• Required work: Your output consists solely of the lines from the one that contains "The height and" to the end of the material, each reproduced exactly; pictures do not belong in it.

• Data to use:

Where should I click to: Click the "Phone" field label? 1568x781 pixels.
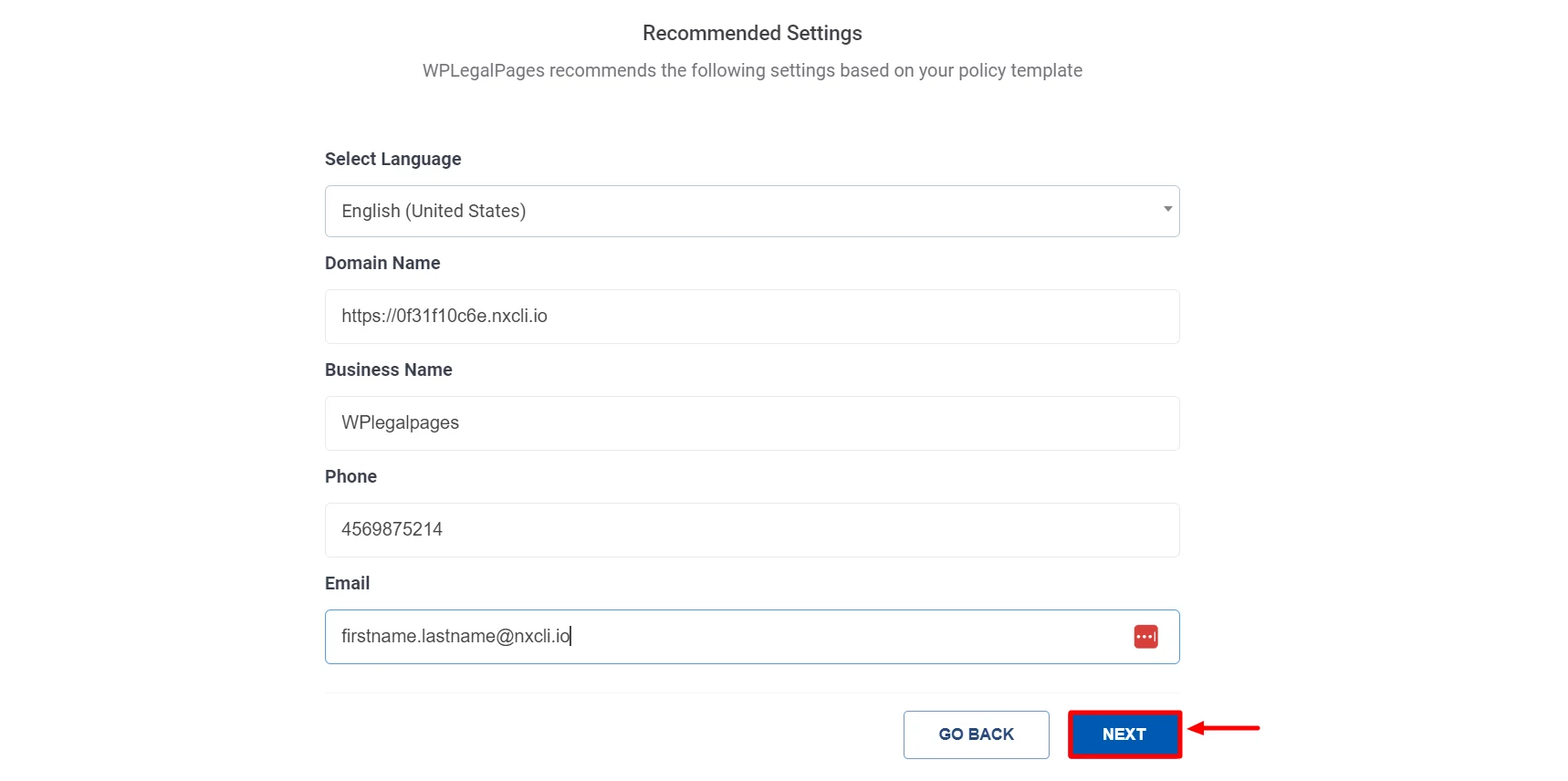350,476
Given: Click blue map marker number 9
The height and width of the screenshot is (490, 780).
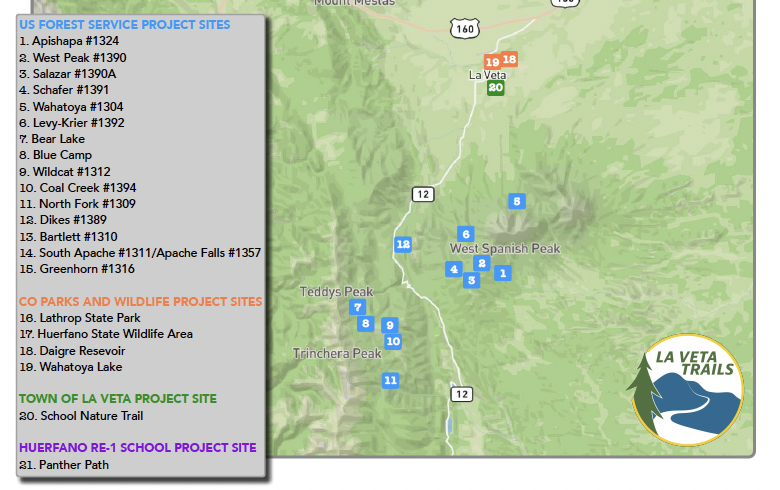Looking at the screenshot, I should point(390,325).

• Exercise response:
The height and width of the screenshot is (490, 780).
Looking at the screenshot, I should point(390,325).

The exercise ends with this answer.